La variole du singe est causée par l’orthopoxvirus simien, qui appartient au genre Orthopoxvirus de la famille des Poxviridés.

La variole du singe est une zoonose virale que l’on rencontre principalement dans les régions de forêt tropicale humide d’Afrique du Centre et de l’Ouest. Elle est parfois exportée vers d’autres régions.

Sur le plan clinique, la variole du singe se manifeste généralement par de la fièvre, des éruptions cutanées et un gonflement des ganglions lymphatiques et peut entraîner toute une série de complications médicales.

La variole du singe guérit en général spontanément et les symptômes durent de 2 à 4 semaines. Certains cas peuvent être graves. Ces derniers temps, le taux de létalité était d’environ 3 à 6 %.

Le virus de la variole du singe se transmet à l’être humain par un contact étroit avec une personne ou un animal infecté, ou avec des matériaux contaminés par le virus.

La transmission du virus de la variole du singe d’une personne à l’autre se fait par un contact étroit avec des lésions, des liquides organiques, des gouttelettes respiratoires et des matériaux contaminés, comme la literie.

Le tableau clinique de la variole du singe ressemble à celui de la variole, une infection à orthopoxvirus apparentée dont l’éradication à l’échelle mondiale a été déclarée en 1980. La variole du singe est moins contagieuse que la variole et entraîne une maladie plus bénigne.

Les vaccins à base de virus de la vaccine employés dans le cadre du programme d’éradication de la variole offraient également une protection contre la variole du singe. Des vaccins plus récents ont été mis au point, dont un a été approuvé pour la prévention de la variole du singe.

Un agent antiviral conçu pour le traitement de la variole a également été homologué pour le traitement de la variole du singe.

La variole du singe (ou orthopoxvirose simienne) est une zoonose virale (virus transmis à l’être humain par les animaux) dont les symptômes ressemblent en moins grave à ceux que l’on observait dans le passé chez les sujets atteints de variole. Avec l’éradication de cette dernière en 1980 et l’arrêt de la vaccination antivariolique qui a suivi, le virus responsable de variole du singe est apparu comme l’orthopoxvirus le plus important en termes de santé publique. La variole du singe est principalement présente en Afrique du Centre et de l’Ouest, souvent à proximité des forêts tropicales humides, et on le rencontre de plus en plus dans les zones urbaines. Parmi les hôtes animaux, figurent divers rongeurs et primates.

Agent pathogène

Le virus de la variole du singe est un virus enveloppé à ADN double brin qui appartient au genre Orthopoxvirus de la famille des Poxviridés. On distingue deux clades génétiques distincts du virus de la variole du singe : le clade d’Afrique centrale (bassin du Congo) et celui d’Afrique de l’Ouest. Le clade du bassin du Congo est celui qui, historiquement, a causé les formes les plus graves de la maladie et on pensait qu’il était plus transmissible. La division géographique entre les deux clades se situait jusqu’à présent au Cameroun – le seul pays où les deux clades de virus ont été identifiés.

Hôte naturel du virus de la variole du singe

On sait que plusieurs espèces animales sont sensibles au virus de la variole du singe.
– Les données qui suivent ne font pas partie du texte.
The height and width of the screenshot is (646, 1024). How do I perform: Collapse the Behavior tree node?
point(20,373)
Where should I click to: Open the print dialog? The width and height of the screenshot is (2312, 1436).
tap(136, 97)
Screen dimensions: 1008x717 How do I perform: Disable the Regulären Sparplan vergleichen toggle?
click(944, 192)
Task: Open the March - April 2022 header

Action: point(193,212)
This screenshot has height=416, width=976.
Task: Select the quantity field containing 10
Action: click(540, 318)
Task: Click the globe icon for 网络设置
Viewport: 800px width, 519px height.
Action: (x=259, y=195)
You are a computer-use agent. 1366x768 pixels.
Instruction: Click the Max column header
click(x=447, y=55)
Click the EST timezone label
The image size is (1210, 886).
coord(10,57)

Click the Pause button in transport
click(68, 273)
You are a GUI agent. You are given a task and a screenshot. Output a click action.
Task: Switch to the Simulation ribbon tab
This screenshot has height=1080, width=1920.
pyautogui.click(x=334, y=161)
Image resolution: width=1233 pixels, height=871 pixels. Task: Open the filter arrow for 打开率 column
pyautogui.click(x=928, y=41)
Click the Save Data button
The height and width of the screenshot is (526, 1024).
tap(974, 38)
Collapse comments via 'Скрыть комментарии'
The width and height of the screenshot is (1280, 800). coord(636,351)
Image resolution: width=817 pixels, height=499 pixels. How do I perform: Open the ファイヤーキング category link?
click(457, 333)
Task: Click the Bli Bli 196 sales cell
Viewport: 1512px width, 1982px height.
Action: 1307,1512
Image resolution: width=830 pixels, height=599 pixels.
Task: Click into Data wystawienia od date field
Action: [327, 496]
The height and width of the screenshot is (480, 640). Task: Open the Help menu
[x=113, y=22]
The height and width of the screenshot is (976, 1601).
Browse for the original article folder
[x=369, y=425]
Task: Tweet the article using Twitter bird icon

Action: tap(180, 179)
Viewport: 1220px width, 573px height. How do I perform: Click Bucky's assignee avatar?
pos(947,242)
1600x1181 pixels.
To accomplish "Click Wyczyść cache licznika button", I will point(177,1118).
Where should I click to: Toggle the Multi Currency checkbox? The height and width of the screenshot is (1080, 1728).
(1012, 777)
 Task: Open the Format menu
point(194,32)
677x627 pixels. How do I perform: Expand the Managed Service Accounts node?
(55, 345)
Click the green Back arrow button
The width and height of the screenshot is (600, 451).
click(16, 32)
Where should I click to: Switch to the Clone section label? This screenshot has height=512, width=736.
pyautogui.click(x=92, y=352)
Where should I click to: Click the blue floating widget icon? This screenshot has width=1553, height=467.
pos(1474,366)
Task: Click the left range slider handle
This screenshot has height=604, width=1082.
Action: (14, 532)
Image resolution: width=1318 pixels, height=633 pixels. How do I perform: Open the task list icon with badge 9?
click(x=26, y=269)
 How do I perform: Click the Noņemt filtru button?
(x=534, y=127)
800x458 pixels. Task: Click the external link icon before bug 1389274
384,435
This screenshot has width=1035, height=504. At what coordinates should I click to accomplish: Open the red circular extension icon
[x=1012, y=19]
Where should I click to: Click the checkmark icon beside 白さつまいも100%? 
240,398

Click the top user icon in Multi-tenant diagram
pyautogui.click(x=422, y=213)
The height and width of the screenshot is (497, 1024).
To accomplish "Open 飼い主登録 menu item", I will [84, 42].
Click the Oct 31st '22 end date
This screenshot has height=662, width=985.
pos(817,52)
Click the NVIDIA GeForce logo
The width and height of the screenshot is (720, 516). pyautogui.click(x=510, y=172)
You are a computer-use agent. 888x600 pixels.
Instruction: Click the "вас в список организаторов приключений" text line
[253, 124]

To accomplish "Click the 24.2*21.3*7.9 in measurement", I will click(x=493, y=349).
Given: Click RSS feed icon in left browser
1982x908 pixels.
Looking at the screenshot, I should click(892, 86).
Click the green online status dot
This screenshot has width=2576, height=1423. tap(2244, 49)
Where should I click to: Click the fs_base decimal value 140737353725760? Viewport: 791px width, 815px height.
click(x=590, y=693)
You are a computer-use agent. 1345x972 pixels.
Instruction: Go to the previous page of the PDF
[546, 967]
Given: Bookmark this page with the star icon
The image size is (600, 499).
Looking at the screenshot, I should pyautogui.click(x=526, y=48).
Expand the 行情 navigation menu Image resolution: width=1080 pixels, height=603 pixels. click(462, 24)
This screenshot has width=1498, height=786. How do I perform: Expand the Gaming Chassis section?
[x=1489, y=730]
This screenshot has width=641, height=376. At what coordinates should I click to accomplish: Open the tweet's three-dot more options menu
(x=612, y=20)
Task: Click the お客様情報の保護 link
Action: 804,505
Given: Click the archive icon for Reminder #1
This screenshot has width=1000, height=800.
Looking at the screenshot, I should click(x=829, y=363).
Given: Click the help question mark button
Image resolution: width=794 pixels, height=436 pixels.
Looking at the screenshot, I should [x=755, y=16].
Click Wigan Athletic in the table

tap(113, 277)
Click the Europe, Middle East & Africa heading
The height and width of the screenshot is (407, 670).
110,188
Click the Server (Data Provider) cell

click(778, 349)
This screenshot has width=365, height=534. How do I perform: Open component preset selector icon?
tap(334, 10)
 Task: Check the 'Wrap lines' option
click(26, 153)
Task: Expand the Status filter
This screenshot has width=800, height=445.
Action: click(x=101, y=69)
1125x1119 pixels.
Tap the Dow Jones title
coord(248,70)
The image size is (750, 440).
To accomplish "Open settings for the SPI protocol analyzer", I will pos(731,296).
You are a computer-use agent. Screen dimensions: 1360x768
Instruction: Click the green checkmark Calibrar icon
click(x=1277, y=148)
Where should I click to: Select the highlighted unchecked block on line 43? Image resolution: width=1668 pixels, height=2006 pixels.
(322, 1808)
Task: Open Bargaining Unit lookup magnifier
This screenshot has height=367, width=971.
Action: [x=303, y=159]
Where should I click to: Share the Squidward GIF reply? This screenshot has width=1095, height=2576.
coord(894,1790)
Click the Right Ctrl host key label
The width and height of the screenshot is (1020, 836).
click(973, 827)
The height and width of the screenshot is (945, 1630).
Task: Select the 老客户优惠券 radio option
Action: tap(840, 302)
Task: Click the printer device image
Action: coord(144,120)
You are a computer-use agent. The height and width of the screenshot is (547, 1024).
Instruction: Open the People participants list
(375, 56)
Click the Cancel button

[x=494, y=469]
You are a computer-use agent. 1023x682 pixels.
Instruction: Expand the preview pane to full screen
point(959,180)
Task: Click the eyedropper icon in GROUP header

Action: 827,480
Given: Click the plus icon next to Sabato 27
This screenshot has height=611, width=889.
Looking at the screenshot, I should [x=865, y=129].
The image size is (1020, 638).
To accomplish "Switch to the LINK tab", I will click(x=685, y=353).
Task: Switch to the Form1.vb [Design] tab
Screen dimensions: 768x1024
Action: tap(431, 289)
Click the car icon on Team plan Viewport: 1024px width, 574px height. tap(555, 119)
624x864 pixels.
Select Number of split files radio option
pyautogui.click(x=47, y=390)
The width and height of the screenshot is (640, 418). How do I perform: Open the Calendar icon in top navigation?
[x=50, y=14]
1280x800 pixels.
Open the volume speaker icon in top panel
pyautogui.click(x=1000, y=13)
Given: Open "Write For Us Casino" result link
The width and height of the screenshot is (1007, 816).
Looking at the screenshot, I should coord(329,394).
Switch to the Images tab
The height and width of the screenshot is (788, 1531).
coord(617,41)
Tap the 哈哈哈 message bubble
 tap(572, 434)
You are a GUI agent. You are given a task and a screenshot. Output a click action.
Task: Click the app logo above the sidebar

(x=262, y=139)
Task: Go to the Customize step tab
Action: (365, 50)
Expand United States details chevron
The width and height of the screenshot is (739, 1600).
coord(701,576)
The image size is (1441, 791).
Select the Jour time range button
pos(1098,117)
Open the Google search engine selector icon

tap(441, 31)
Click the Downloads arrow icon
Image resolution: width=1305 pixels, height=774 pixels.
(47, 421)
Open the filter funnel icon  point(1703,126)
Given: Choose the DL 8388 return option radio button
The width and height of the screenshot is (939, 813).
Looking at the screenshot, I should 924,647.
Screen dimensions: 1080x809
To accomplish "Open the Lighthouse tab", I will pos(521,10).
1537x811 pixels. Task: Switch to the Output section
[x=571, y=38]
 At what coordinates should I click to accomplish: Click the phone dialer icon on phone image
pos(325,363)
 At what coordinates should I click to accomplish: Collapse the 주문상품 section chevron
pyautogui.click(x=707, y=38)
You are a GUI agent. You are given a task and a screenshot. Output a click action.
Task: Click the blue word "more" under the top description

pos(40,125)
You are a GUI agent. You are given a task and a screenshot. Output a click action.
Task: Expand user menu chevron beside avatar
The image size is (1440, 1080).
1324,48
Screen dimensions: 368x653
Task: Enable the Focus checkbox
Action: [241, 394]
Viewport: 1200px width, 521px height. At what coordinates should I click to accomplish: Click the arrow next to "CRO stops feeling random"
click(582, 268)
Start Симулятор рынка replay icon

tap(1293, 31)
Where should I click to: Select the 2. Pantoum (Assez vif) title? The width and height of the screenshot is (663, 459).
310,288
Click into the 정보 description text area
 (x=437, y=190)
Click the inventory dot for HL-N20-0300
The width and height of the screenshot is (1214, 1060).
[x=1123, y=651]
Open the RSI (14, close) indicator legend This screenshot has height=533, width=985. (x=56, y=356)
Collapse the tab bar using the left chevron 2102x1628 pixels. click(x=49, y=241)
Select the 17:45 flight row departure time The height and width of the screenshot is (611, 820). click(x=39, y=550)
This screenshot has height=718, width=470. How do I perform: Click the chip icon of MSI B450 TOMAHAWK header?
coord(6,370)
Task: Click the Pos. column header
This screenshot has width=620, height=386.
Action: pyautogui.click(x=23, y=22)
Il s’agit notamment des funisciures, des écureuils, des cricétomes des savanes, des loirs, des primates et d’autres espèces. Des incertitudes subsistent quant à l’histoire naturelle du virus responsable de la variole du singe et de nouvelles études seront nécessaires pour en déterminer précisément le ou les réservoirs et la manière dont il circule dans la nature.

Flambées épidémiques

On a identifié la variole du singe pour la première fois chez l’être humain en 1970 en République démocratique du Congo chez un garçon âgé de 9 ans vivant dans une région d’où la variole avait été éliminée depuis 1968. Depuis lors, la plupart des cas ont été signalés dans les régions rurales et les zones de forêts tropicales humides du bassin du Congo, en particulier en République démocratique du Congo, et les cas humains ont de plus en plus été signalés sur l’ensemble de l’Afrique du Centre et de l’Ouest. Depuis 1970, des cas de variole du singe ont été signalés dans 11 pays africains – Bénin, Cameroun, Côte d’Ivoire, Gabon, Libéria, Nigeria, République centrafricaine, République du Congo, République démocratique du Congo, Sierra Leone et Soudan du Sud. On ne connaît pas la véritable charge de morbidité de la variole du singe. Par exemple, en 1996-1997, une flambée épidémique a été signalée en République démocratique du Congo avec un taux de létalité plus faible et un taux d’attaque plus élevé que d’habitude. Il a été fait état d’une flambée concomitante de varicelle (causée par le virus de la varicelle, qui n’est pas un orthopoxvirus) et de variole du singe, ce qui pourrait expliquer des changements réels ou apparents de la dynamique de transmission dans ce cas précis. Depuis 2017, le Nigeria a connu une épidémie de grande envergure, avec plus de 500 cas suspects, plus de 200 cas confirmés et un taux de létalité d’environ 3 %. On continue de signaler des cas à ce jour.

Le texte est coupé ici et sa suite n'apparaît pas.